Le tournant, le virage tragique, on le connaît: 1967, la guerre des
Six-Jours et la transformation symbolique du peuple de déportés en
nation occupante. Le changement est brutal: la victoire de la petite
armée hébreu contre l’armée du pharaon dans les sables du Sinaï, vécue
par le peuple de France comme une manière de miracle.

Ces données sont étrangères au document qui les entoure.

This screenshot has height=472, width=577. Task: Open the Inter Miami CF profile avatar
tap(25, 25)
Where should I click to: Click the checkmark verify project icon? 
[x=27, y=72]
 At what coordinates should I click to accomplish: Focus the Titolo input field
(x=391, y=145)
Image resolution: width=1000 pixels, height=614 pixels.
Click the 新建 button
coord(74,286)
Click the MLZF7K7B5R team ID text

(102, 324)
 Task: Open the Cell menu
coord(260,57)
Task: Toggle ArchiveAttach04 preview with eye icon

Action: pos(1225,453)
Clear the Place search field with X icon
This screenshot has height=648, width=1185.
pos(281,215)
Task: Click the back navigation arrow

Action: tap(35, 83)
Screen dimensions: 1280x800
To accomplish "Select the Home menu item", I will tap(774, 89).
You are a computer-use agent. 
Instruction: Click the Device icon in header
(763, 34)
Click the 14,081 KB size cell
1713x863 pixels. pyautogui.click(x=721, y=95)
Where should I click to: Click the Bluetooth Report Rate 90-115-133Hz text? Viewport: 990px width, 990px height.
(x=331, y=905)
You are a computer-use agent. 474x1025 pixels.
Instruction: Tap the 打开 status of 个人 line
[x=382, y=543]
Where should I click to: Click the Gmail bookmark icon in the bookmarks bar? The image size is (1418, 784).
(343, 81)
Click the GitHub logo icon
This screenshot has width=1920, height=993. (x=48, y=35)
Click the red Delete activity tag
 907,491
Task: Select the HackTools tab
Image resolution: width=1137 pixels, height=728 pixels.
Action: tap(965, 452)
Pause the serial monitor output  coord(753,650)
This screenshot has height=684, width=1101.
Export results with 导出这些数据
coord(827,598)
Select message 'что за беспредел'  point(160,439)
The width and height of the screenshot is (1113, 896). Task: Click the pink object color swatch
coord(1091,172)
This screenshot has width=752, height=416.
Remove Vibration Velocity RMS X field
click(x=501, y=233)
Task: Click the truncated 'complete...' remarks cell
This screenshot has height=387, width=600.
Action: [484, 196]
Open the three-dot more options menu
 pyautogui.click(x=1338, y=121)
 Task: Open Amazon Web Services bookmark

Las, quelques mois
plus tard, le maintien de soldats dans des territoires où une large
partie de la population autochtone n’en veut pas autorisera dès lors la
dure réalité d’une occupation et les pires fantasmes des comparaisons
obscènes avec la période hitlérienne.
Que l’on m’entende bien: on peut parfaitement considérer, comme le
font au demeurant de nombreux Israéliens, que la poursuite de
l’occupation en Cisjordanie, et davantage encore la politique
d’implantations, aura gâché durablement la perception à l’étranger de la
nation israélienne.
Au rebours, on peut tout à fait soutenir que c’est l’irrédentisme de
l’islamo-nationalisme palestinien consubstantiellement antisémite, comme
en attestent encore récemment les propos de Mahmoud Abbas, qui a placé
l’État juif dans une alternative diabolique: céder les Territoires et
perdre un glacis stratégique existentiel ou les conserver au risque de
se perdre.
Mais l’essentiel, à mes yeux, est ailleurs: je veux soutenir ici que,
quel que soit le regard que l’on porte sur la politique israélienne,
celui que l’on porte sur l’État démocratique est rien moins que
rationnel et en dit long, non seulement sur l’État juif, mais plus
encore sur l’Occident.
Irrationnelle en diable
Et nous ne sommes plus dans la réflexion politique mais dans la
psychologie de l’inconscient collectif. Après juin 1967, mai 1968. La
première génération quasi adulte, frappée en plein cœur par la
révélation de la Shoah et des crimes de la collaboration. «Nous sommes
tous des juifs allemands!», crient les manifestants qui protestent
contre l’expulsion de Cohn-Bendit. Soudain, voilà que l’être juif
souffrant devient une qualité. «CRS SS!» L’absurde amalgame entre l’État
nazi et l’État-nation occidental. Une nouvelle religion postchrétienne
est née. Irrationnelle en diable. La Shoah est vécue comme une nouvelle
Crucifixion. Il faut dire que le Juif en pyjama rayé ressemble à s’y
méprendre à Jésus le juif crucifié: décharné, il ne sourit pas, il ne se
défend pas.
Et voilà où je veux en venir: l’Occident postchrétien venait de se
réconcilier avec son Juif autrefois honni: il n’était plus le déicide
mais au contraire le supplicié. Et voici que le Judéen israélien, le
Judas, faisait le coup de feu et devenait l’occupant! Celui qui adorait
le Juif en pyjama rayé ne pouvait, dépité, qu’abhorrer l’autre en
uniforme kaki. La nouvelle religion postchrétienne, profondément
honteuse du génocide suprême commis par le plus détestable de tous les
Occidentaux, est devenue fondamentalement antioccidentale et elle a tôt
fait de descendre de sa Croix le juif israélien déchu pour le remplacer
par un Nazaréen de Palestine censé vivre un nouveau calvaire.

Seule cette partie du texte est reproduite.